◆ **What the task requires**
Rewrite the listing as a numbered list, starting at the line that contains "Where should I" and stopping after the last line. Skip blank lines and leave out the pictures.

◆ **Data for this exercise**
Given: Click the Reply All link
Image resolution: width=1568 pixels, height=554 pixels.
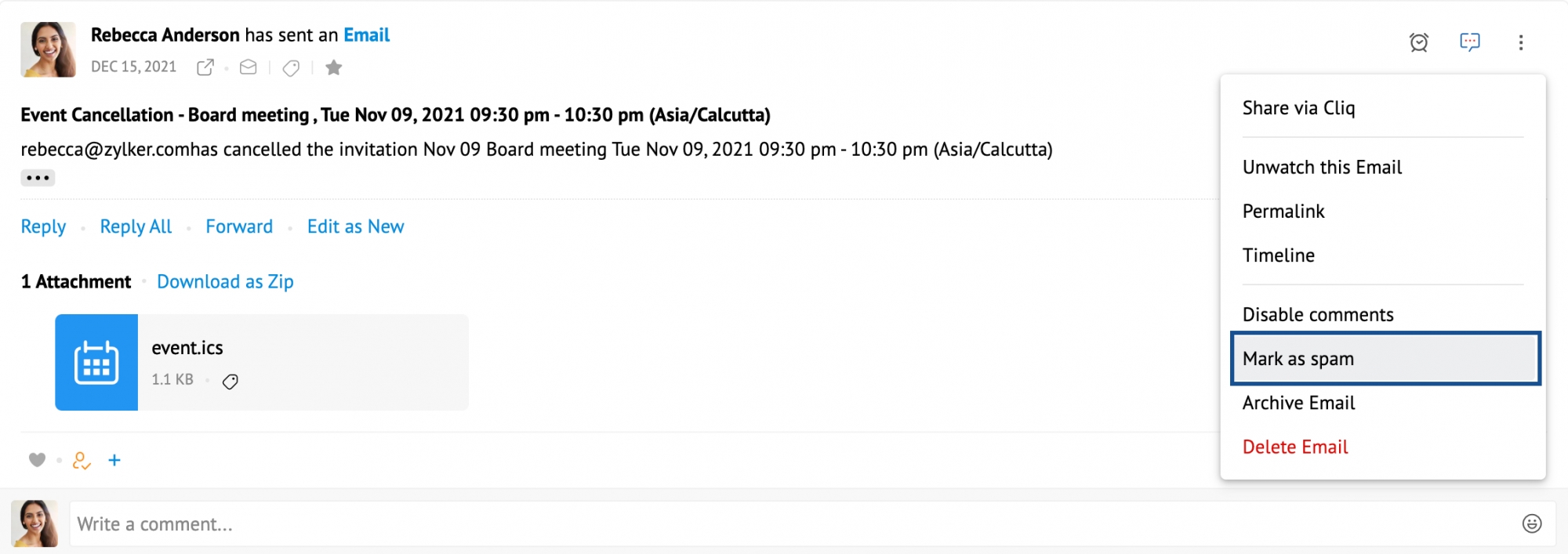Looking at the screenshot, I should [136, 226].
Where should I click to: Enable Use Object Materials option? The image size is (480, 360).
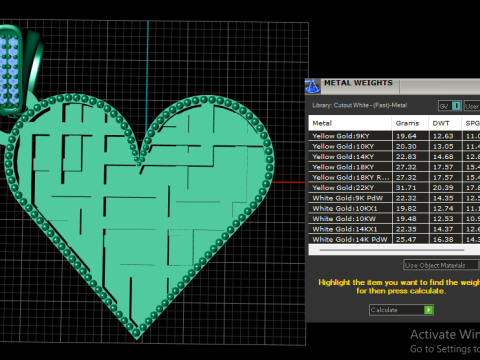pyautogui.click(x=441, y=265)
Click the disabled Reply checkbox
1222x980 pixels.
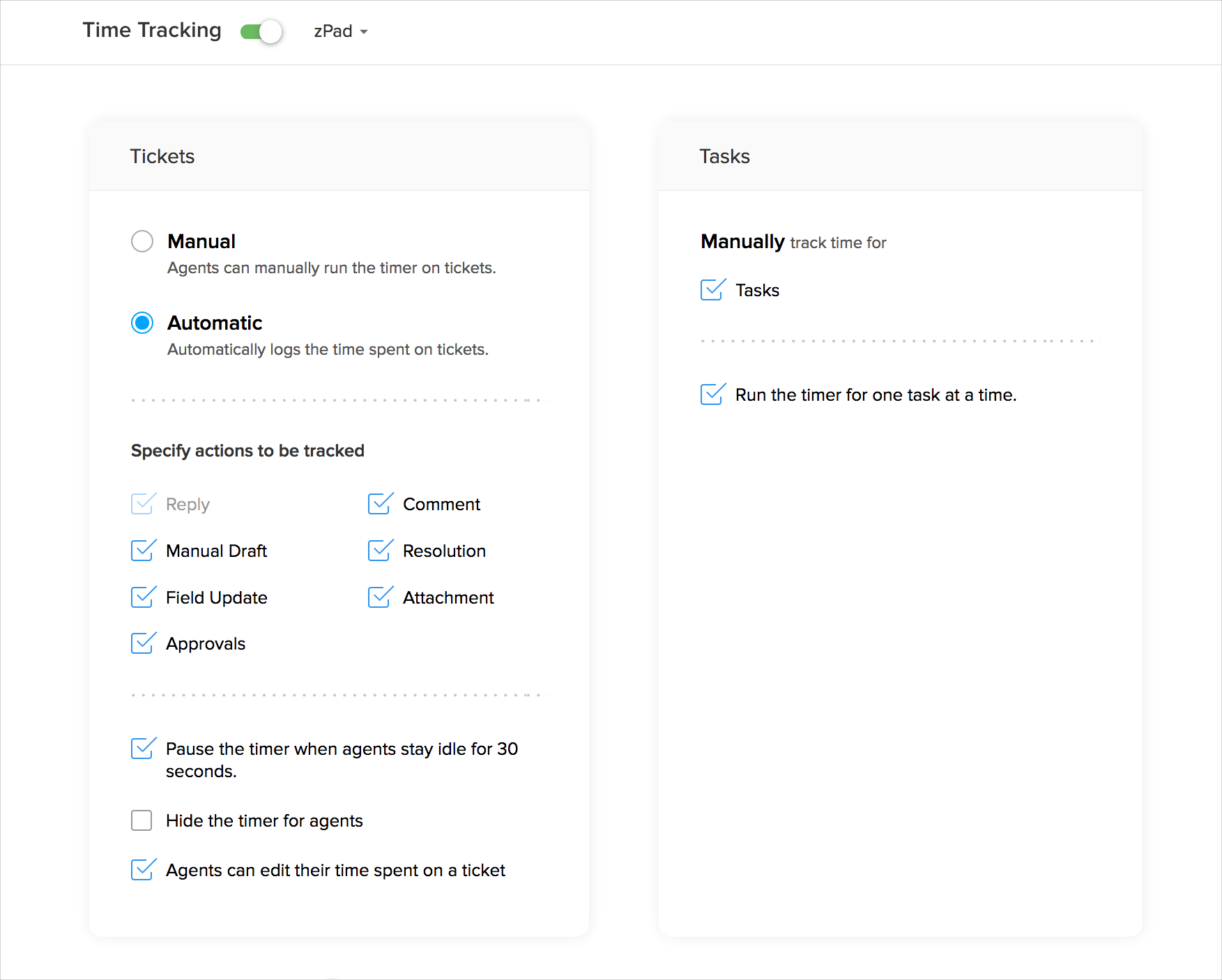point(142,504)
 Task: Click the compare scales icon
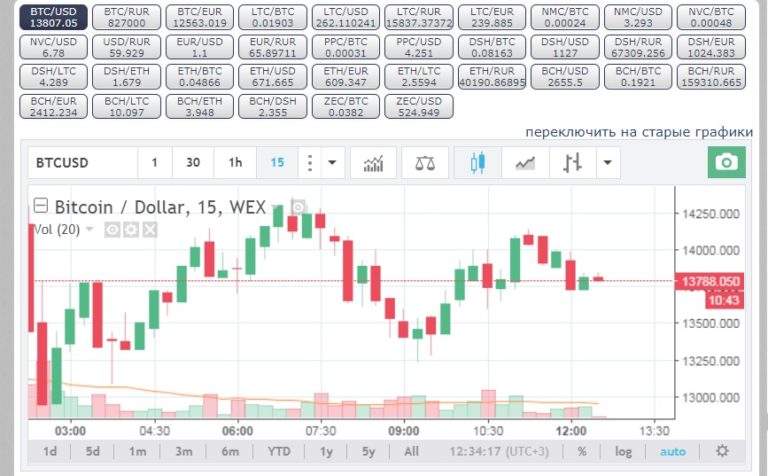tap(425, 163)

◆ **Output of the task**
1. Where should I click to: Enable Use Object Materials option? The image size is (480, 360).
2. pyautogui.click(x=441, y=265)
3. Click the disabled Reply checkbox
4. 1222x980 pixels.
5. point(142,504)
6.  Task: Click the compare scales icon
7. tap(425, 163)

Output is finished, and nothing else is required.